Mutation of Klotho rs3752472 protect the kidney from the renal epithelial cell injury caused by CaOx crystals through the Wnt/beta-catenin signaling pathway

Calcium oxalate (CaOx) is a major contributor to urolithiasis, one of the most common urological diseases. Our previous study has shown that Klotho rs3752472 polymorphism correlates with an increased risk of CaOx-related urolithiasis in human cohorts. This study aims to identify the effect of Klotho rs3752472 polymorphism on the renal epithelium injury caused by CaOx. A rat urolithiasis model was established and validated. Renal function was assessed, and histological examination was performed. The distribution and expression of Klotho in the rat model were detected by immunohistochemical staining and western blotting analysis.

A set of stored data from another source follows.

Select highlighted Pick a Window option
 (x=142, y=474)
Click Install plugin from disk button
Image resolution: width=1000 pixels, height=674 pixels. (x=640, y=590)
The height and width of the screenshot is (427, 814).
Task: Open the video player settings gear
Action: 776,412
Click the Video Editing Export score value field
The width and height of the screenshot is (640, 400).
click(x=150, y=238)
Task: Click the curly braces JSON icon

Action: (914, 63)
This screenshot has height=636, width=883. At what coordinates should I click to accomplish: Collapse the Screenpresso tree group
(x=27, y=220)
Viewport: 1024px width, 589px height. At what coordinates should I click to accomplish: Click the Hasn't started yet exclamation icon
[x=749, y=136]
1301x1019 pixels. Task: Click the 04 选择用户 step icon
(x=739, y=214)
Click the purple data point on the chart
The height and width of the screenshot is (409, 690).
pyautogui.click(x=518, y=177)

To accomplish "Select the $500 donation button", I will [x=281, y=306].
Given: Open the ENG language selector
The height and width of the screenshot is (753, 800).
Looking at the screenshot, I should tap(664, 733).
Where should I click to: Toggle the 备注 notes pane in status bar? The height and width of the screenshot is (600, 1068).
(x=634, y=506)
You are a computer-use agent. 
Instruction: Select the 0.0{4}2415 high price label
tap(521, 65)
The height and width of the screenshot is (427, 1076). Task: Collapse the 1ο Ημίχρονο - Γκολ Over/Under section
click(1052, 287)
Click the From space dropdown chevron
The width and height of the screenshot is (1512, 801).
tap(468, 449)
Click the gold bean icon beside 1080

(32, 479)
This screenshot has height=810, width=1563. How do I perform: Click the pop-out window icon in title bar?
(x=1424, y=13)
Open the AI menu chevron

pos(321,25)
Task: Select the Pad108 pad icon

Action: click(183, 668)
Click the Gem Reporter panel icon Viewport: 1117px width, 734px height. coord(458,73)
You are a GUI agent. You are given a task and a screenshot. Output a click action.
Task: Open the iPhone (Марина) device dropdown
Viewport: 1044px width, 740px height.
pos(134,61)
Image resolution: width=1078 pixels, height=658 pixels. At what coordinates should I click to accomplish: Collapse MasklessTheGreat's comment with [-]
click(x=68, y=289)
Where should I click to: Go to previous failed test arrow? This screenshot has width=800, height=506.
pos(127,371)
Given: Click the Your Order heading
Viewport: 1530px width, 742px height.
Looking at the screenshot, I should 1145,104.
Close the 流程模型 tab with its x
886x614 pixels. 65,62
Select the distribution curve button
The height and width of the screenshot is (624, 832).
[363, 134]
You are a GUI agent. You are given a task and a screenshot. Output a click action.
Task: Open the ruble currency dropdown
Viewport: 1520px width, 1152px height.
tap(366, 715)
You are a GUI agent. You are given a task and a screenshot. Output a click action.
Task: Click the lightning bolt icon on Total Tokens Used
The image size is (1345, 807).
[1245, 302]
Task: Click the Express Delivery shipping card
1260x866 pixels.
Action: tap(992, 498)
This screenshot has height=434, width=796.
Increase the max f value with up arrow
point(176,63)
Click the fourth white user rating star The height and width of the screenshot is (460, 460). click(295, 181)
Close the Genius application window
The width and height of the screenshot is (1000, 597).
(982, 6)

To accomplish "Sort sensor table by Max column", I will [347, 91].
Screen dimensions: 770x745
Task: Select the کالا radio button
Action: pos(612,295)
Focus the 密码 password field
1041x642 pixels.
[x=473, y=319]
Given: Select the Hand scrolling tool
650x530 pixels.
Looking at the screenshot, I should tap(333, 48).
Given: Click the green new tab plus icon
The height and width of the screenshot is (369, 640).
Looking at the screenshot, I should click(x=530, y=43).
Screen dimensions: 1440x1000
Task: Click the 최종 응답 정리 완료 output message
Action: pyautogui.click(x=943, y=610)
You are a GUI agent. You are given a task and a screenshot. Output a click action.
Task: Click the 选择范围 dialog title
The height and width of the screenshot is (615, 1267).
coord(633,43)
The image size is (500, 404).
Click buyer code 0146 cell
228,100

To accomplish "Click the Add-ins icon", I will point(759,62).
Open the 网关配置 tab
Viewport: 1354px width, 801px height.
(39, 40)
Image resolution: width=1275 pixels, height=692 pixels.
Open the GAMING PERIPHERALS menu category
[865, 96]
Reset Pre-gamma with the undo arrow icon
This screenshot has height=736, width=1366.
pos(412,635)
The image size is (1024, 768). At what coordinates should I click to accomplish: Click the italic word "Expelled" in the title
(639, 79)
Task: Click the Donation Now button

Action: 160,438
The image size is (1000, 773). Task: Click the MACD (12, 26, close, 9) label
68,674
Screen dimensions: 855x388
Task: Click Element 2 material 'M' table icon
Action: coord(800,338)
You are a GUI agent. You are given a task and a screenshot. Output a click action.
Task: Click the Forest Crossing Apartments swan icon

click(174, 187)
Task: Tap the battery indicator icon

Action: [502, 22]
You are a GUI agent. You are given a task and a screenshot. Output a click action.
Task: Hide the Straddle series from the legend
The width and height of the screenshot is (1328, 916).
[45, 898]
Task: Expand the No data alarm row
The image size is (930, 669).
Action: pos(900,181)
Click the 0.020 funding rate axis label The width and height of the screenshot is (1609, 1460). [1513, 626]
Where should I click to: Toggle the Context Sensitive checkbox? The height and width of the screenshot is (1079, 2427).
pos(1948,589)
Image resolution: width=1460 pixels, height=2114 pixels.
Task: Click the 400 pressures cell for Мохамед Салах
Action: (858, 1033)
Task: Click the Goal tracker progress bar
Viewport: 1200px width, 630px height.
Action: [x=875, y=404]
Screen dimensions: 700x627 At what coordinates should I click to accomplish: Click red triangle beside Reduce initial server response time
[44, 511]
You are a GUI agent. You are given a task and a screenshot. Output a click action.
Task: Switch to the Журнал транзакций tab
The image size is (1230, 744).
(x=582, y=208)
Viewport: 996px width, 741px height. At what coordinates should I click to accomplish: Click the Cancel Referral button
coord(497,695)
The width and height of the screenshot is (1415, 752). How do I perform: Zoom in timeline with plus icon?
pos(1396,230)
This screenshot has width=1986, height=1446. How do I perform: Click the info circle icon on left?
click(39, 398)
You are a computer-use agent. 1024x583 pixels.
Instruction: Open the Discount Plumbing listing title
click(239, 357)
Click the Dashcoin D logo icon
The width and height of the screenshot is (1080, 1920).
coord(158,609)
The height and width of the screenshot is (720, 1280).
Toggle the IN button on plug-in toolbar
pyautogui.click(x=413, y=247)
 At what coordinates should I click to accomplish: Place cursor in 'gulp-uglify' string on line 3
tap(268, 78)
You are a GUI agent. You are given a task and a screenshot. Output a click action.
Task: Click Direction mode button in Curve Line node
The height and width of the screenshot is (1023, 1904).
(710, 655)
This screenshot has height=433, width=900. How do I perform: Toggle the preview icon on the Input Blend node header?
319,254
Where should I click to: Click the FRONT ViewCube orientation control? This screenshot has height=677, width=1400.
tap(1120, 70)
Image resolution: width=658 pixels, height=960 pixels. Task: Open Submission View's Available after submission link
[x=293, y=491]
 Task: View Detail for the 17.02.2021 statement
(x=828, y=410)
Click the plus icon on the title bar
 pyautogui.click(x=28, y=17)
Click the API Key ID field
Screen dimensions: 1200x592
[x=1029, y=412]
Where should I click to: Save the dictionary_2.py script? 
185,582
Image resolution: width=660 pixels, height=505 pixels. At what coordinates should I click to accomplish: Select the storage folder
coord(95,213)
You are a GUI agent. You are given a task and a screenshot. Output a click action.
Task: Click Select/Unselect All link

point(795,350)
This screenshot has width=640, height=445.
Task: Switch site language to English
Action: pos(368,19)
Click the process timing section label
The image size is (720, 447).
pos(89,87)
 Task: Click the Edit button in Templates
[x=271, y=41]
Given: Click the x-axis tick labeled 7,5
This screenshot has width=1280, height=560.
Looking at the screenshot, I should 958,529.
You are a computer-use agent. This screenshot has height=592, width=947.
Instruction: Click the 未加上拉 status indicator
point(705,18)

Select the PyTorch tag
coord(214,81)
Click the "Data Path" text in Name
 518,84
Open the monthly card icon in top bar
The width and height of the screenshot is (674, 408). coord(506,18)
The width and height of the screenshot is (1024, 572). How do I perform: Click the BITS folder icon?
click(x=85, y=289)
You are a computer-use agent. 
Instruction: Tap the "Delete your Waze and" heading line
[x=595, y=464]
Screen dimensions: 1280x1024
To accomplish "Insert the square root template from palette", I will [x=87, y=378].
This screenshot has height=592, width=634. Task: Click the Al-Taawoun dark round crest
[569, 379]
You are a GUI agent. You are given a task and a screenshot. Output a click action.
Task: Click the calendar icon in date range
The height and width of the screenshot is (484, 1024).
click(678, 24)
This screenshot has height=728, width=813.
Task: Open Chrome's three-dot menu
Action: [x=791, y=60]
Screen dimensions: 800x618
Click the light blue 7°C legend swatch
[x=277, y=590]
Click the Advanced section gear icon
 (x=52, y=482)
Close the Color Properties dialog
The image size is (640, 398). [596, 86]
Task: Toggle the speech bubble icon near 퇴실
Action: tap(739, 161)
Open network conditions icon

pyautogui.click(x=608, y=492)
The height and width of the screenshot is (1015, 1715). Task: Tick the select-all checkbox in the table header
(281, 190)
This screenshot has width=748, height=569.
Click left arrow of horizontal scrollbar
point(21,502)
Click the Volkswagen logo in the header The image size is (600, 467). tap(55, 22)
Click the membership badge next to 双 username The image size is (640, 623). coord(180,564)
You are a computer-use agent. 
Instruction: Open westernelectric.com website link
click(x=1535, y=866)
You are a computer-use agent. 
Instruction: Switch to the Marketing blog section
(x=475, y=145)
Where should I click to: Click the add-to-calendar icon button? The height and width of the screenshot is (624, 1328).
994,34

A renal epithelial cell line (HK2) was used and intervened by COM crystals with several concentrations and time points. Expression of Klotho and key mediators in Wnt/beta-catenin pathway were assessed by Western blotting analysis. Wide-type and mutated plasmids of Klotho rs3752472 were added in the cell culture, and the activation of Wnt/beta-catenin signaling was tested. Finally, Wide-type and mutated plasmids of Klotho rs3752472 were adoptively transferred to the rat model, and the expression of Klotho was verified. In the rat model, Klotho was mainly distributed in the renal tubular area, which significantly declined in the urolithiasis group. In vitro, COM crystals significantly inhibited the expression of Klotho and induced remarkable renal epithelial cell injury. The mutation of Klotho rs3752472 can notably enhance the expression of Klotho, as well as the protection from renal epithelial cell injury and the inhibition of Wnt/beta-catenin signaling pathway. After adoptively transferred to the rat urolithiasis model, similar results were observed for the mutation of Klotho rs3752472. Klotho was significantly correlated with the renal epithelial cell injury induced by CaOx crystals. Furthermore, the mutation of Klotho rs3752472 can remarkably enhance the expression of Klotho in renal tissues and cells, and subsequently protect the renal epithelial cell from the formation of CaOx crystals through the inhibition of Wnt/beta-catenin signaling pathway.